→ EXTRACTED DATA:
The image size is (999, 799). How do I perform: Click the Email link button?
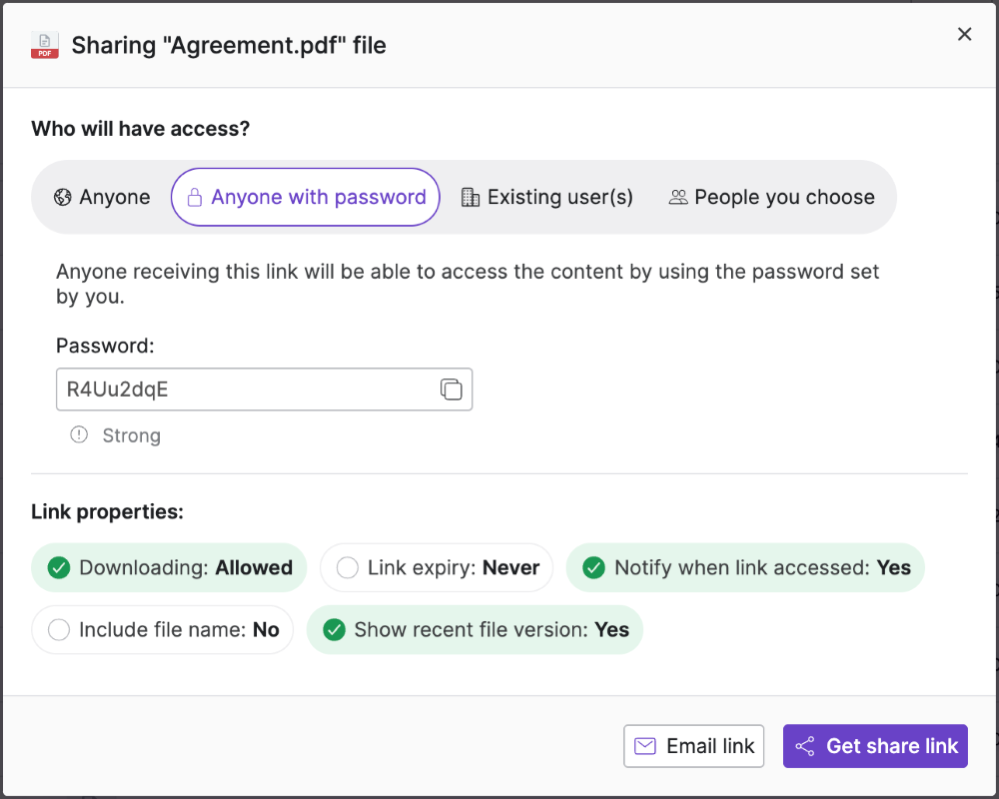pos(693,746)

...

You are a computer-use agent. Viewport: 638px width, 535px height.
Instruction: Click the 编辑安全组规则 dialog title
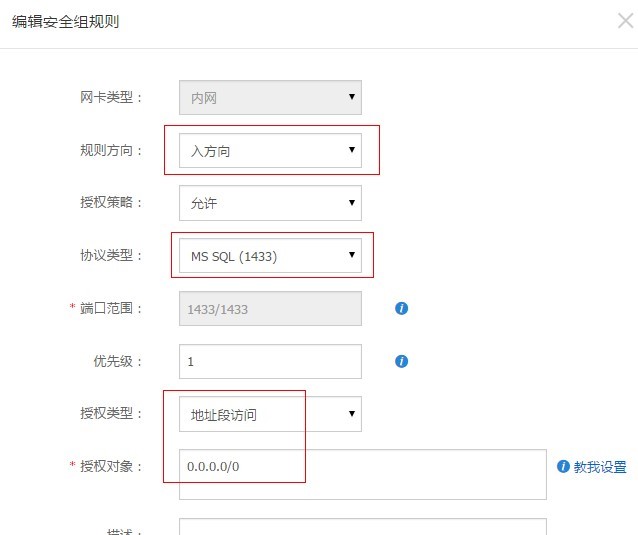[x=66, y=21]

...

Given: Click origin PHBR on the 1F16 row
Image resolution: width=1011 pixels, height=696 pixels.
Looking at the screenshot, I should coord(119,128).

→ WHAT TO PRODUCE:
Swap "Email" for "Contact" in everything from the line containing "The image size" down to the line containing "pos(693,746)", and give back only those lines with nothing else changed. Leave the pictures out of your answer.

→ THE COMPLETED TASK:
The image size is (999, 799). How do I perform: Click the Contact link button?
pos(693,746)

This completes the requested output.